C'est dans le monde actuel que l'histoire débute, lorsqu'un journaliste de télévision, Genya Tachibana, part avec son caméraman à la rencontre d'une actrice oubliée de 70 ans, Chiyoko Fujiwara, ancienne grande star du cinéma populaire Japonais. Genya Tachibana est en réalité un fan absolu de l'actrice. Il connaît tous ses films par cour et cette visite est pour lui un véritable aboutissement dans la vie. Lors de leur rencontre, il lui offre une petite clé en or, ce qui réveille alors des souvenirs en Chiyoko, qui se met dès lors à raconter sa vie, et ce depuis sa naissance dans les années 20. Une intrigue amoureuse s'étend tout le long du film, durant laquelle l'actrice cherche pendant des décennies un homme rencontré dans sa jeunesse, et qui se trouve être poursuivi par les services secrets Japonais.
Et c'est là où le diptyque réel/imaginaire fait son apparition. La vie de Chiyoko, racontée dans ses moindres détails sous l'oil de la caméra de télévision, entraîne chez Genya une implication physique étonnante. Nous voyons donc Chiyoko dans sa jeunesse issue de ses souvenirs, avec à ses côtés Genya l'observant avec surprise et respect, son caméraman étant à côté de lui. Dur de comprendre les motivations de Satoshi Kon pour cette forme d'expression filmique inédite, mais cela a son charme. Par exemple, lors d'un tournage de film chambara (film de sabre japonais), l'actrice ne semble plus être une comédienne, mais bel et bien une femme torturée par la mort de son shogun de mari et persécutée, poursuivie par des samurai ennemis. C'est alors que - dans cet imaginaire diablement et curieusement réel - Genya en personne intervient en uniforme de samurai pour aider la pauvre Chiyoko, sous l'oil attentif et néanmoins agacé du cameraman ! Surprenant sans doute pour le spectateur, mais pourtant absolument génial.
 
Le film en devient alors incroyablement palpitant : les scènes d'action sont mises en musique et en scène avec une virtuosité sans égale ; l'intrigue tragique vient contrebalancer l'aspect burlesque, et parfois même inquiétant, de la présence de Genya dans les souvenirs de Chiyoko.

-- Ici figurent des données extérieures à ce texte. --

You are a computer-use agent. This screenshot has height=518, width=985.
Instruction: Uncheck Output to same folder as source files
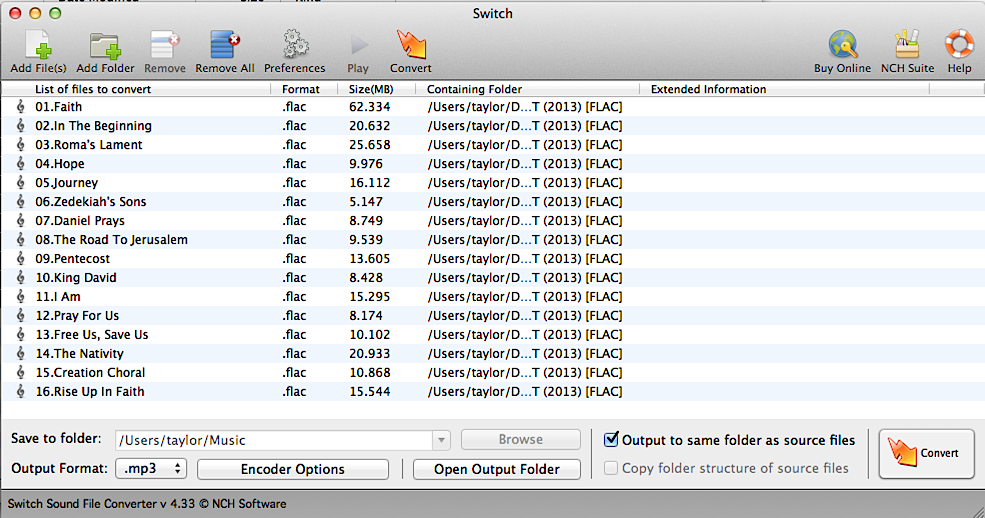pos(611,440)
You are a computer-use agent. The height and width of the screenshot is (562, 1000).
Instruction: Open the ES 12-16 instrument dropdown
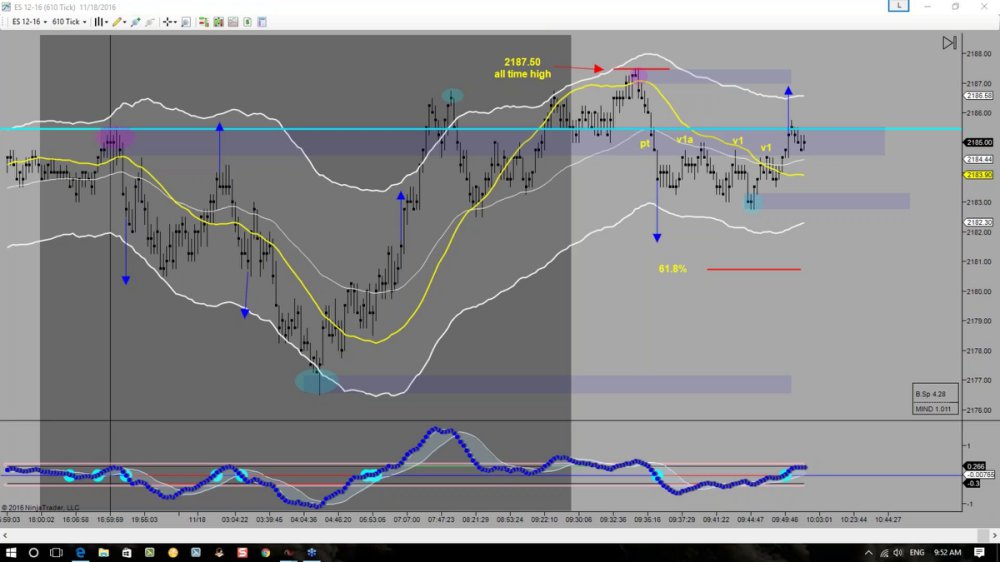(x=29, y=22)
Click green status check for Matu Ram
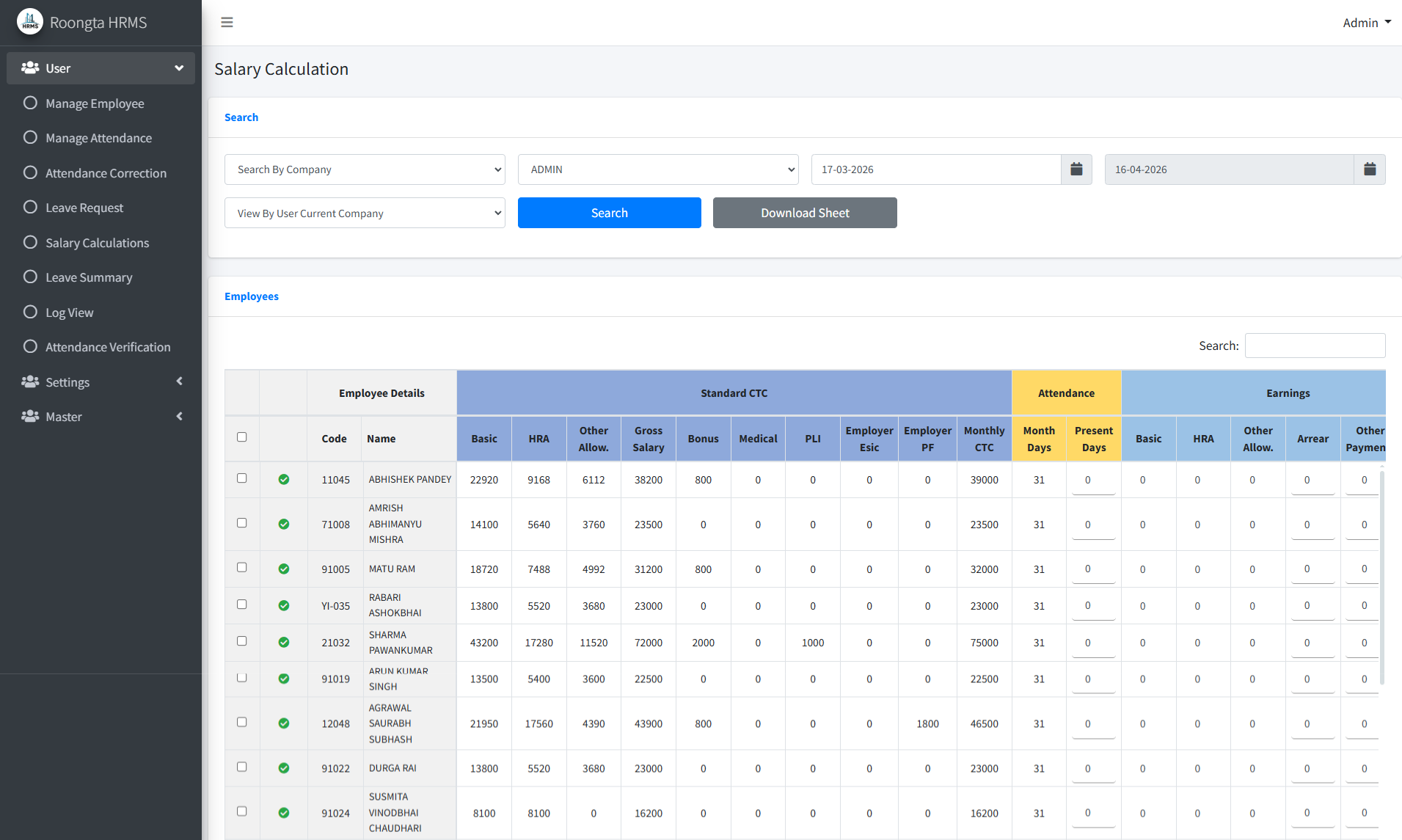Image resolution: width=1402 pixels, height=840 pixels. (284, 569)
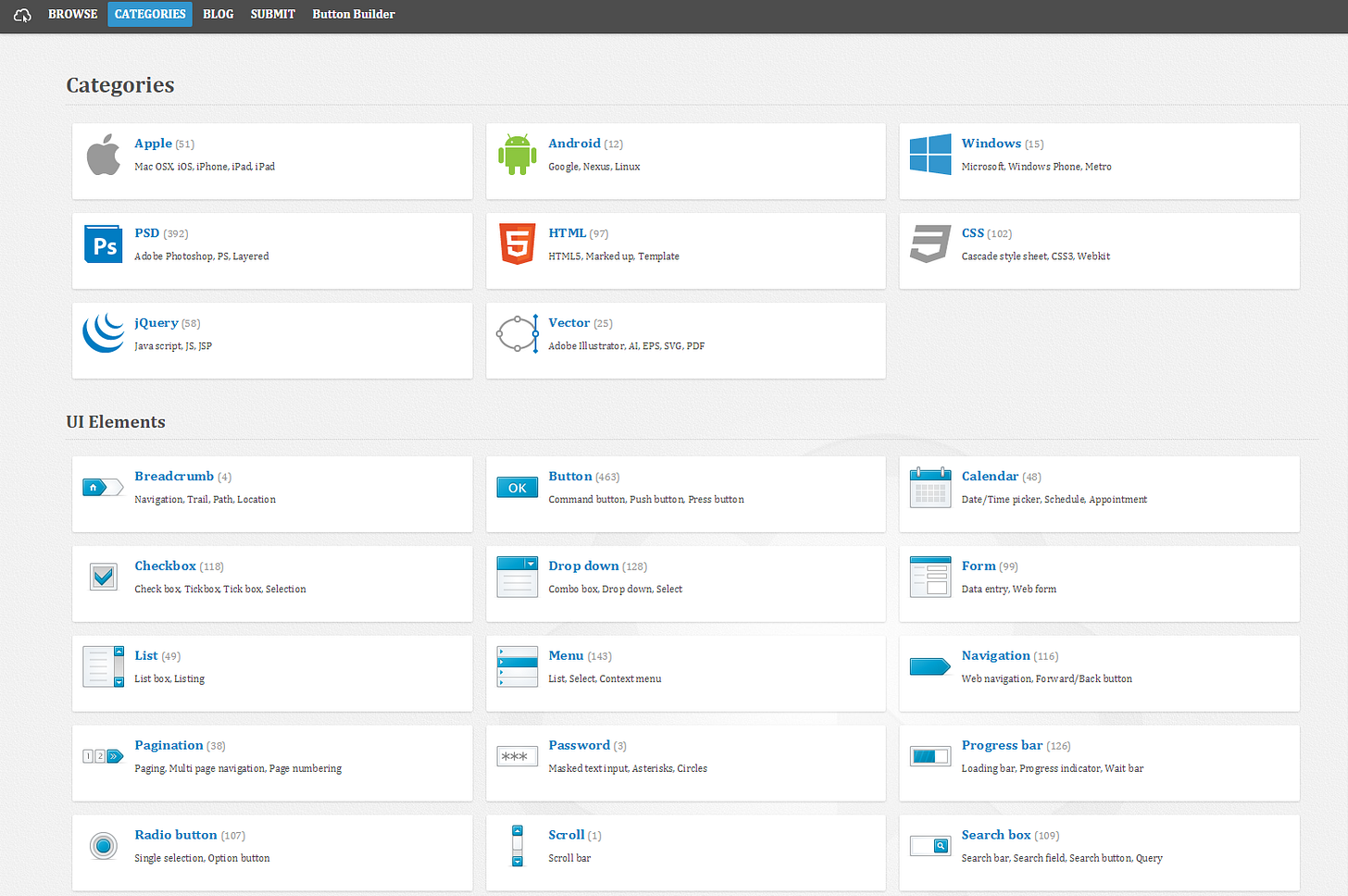Select the Calendar category icon

[930, 487]
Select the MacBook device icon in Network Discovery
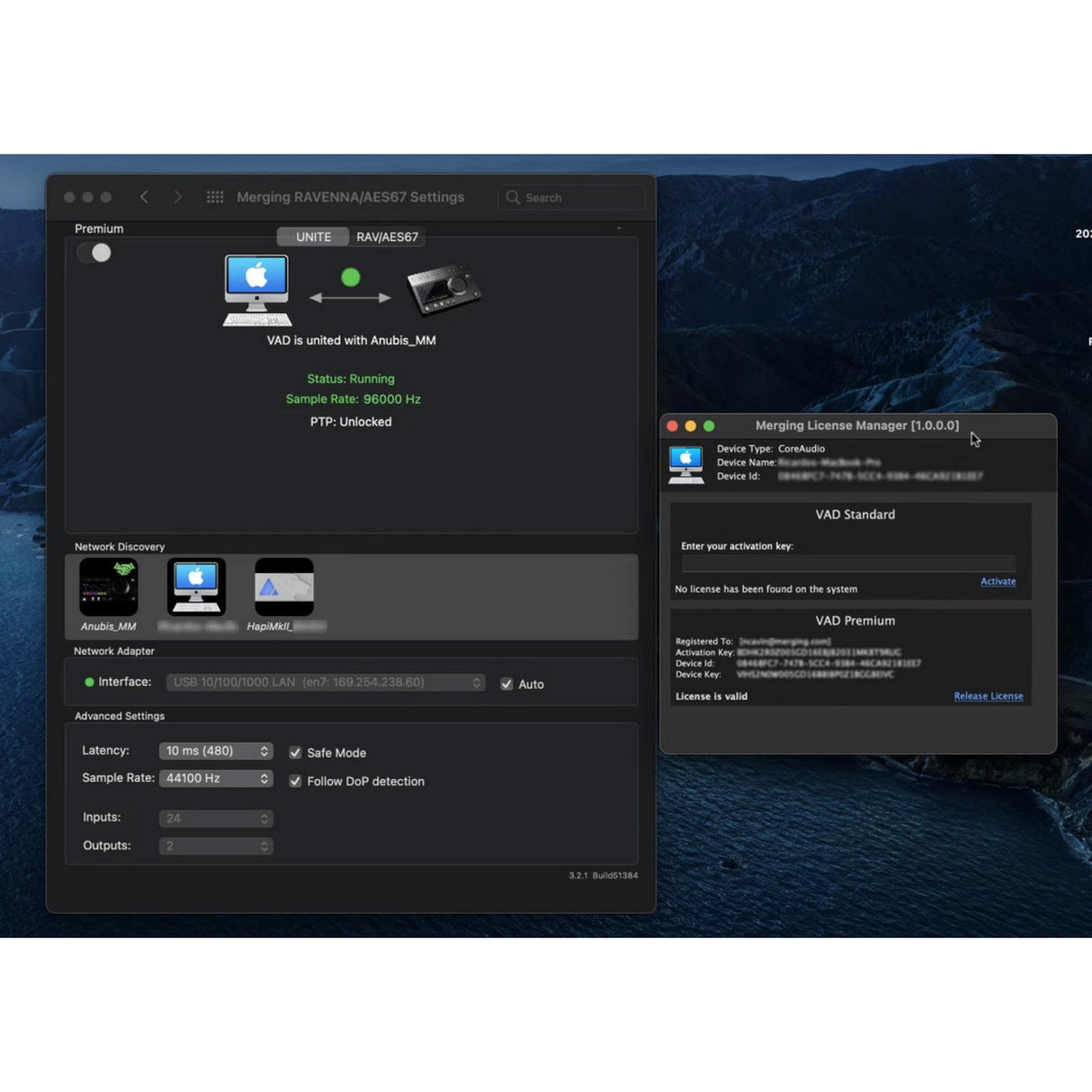Image resolution: width=1092 pixels, height=1092 pixels. 196,585
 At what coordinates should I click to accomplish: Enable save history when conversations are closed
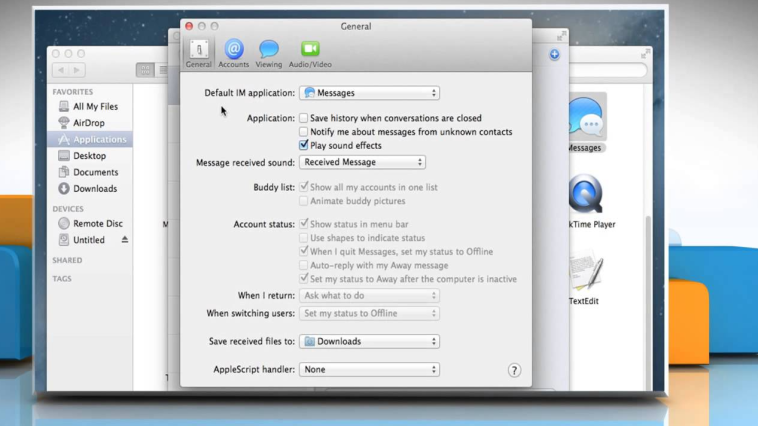pyautogui.click(x=304, y=118)
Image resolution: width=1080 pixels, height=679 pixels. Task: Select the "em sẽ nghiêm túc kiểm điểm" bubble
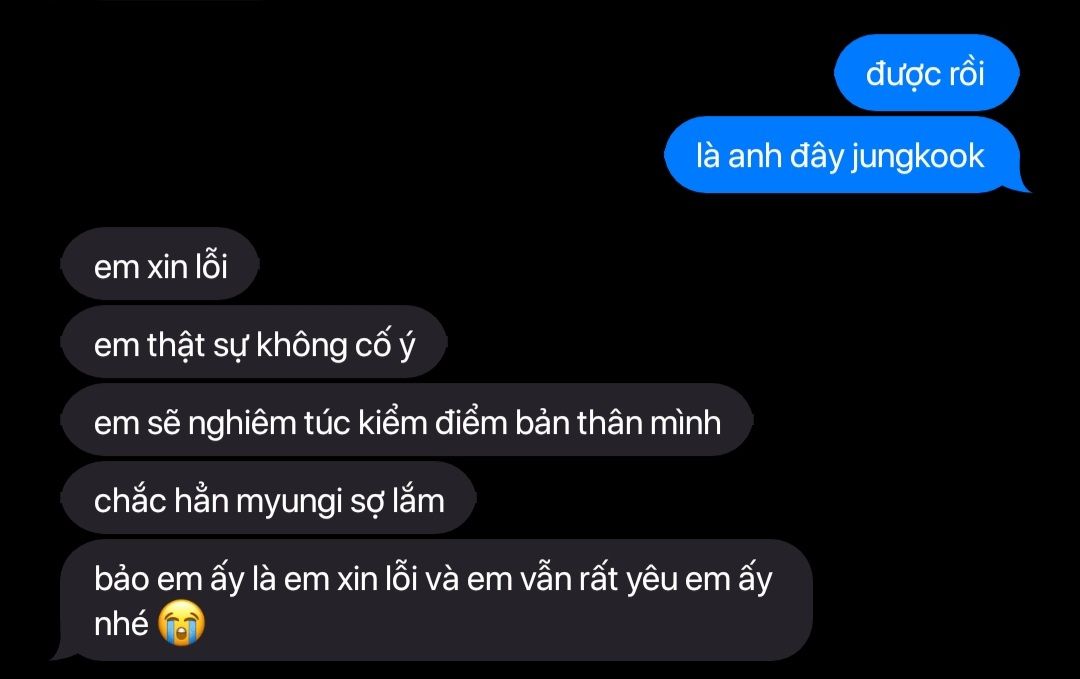click(407, 420)

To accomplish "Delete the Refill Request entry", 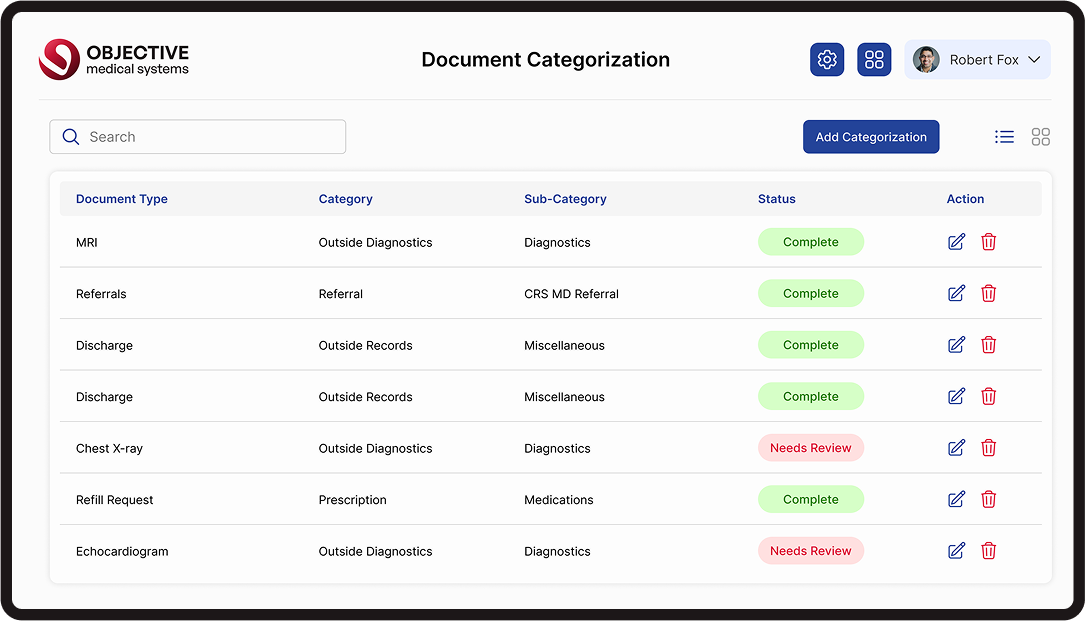I will click(x=989, y=499).

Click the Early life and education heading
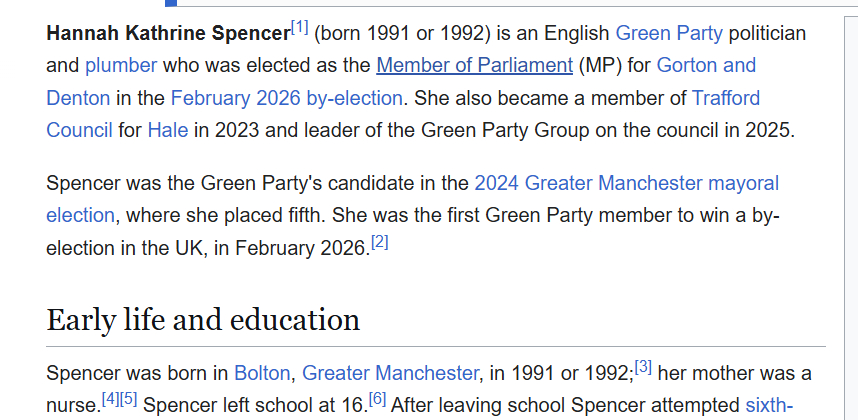point(203,320)
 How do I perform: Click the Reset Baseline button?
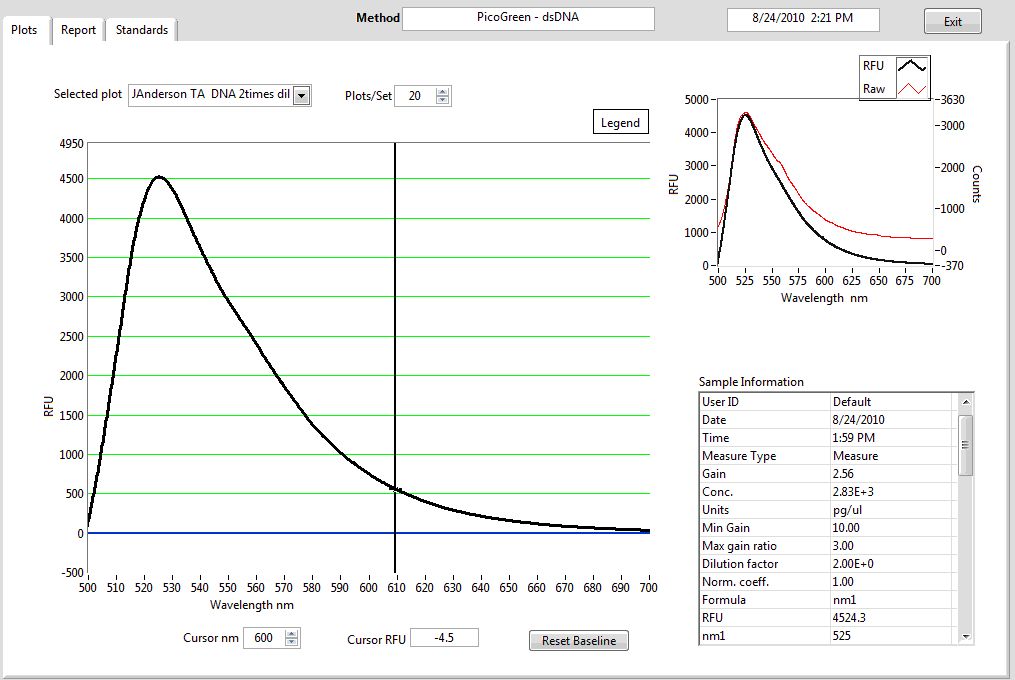(x=579, y=641)
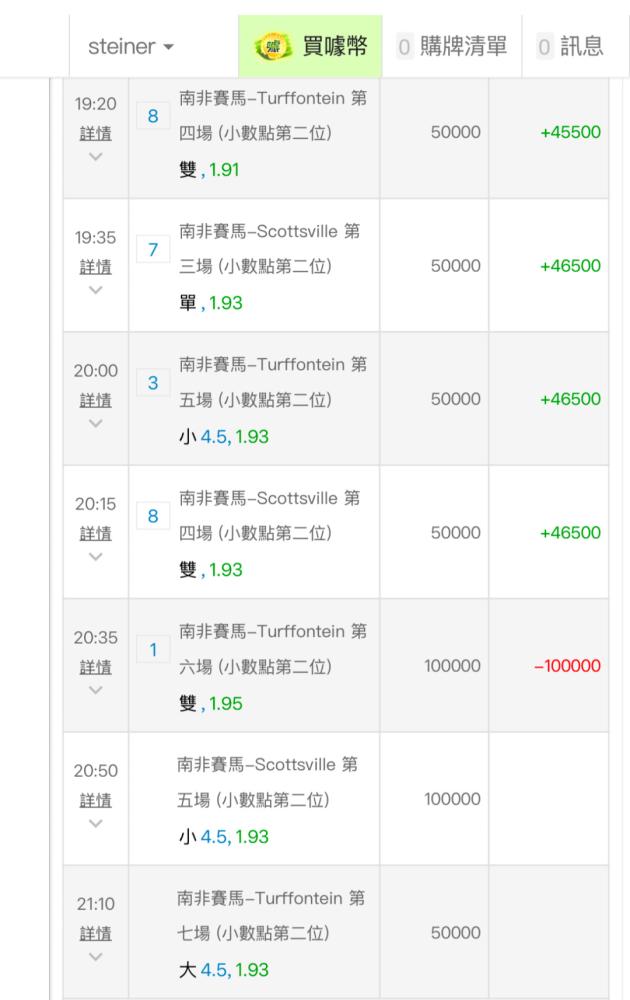Click 詳情 link for the 20:15 bet
This screenshot has width=630, height=1000.
(96, 533)
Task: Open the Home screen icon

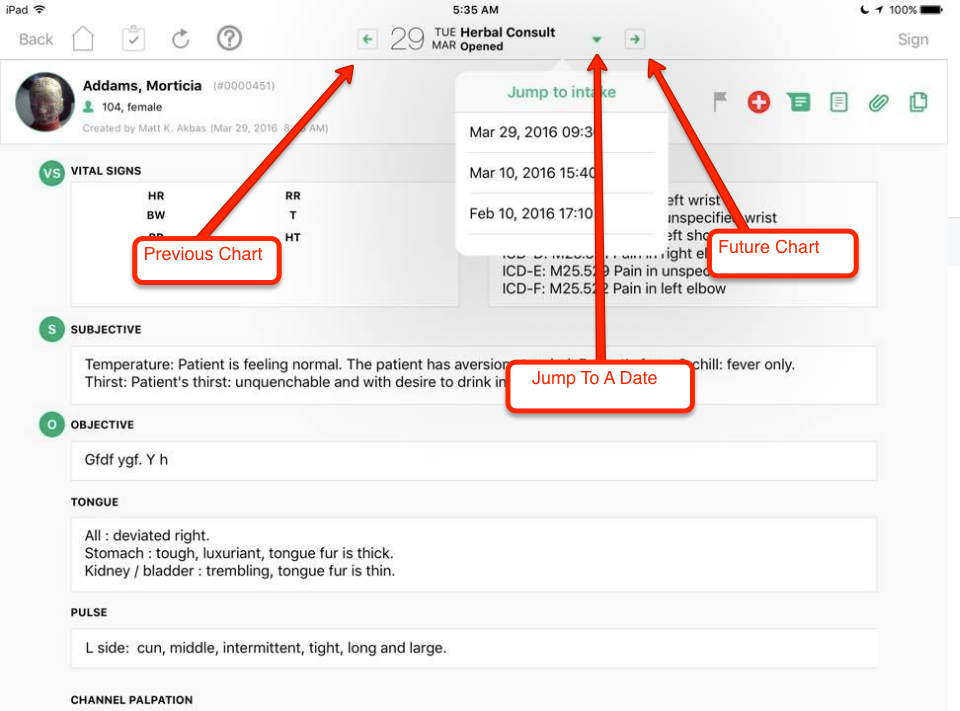Action: pyautogui.click(x=84, y=39)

En fin de compte, Millenium Actress est une formidable histoire d'amour, dont la conclusion est très sûrement l'une des plus originales et jouissives que je connaisse.
On ne peut regretter qu'une chose chez Satoshi Kon : à l'image de Perfect Blue, Millenium Actress est très inégal : le très beau côtoie le très moyen, surtout dans l'expression des personnages et dans l'animation. Heureusement encore, le très beau prédomine, et ce film en devient donc incontournable.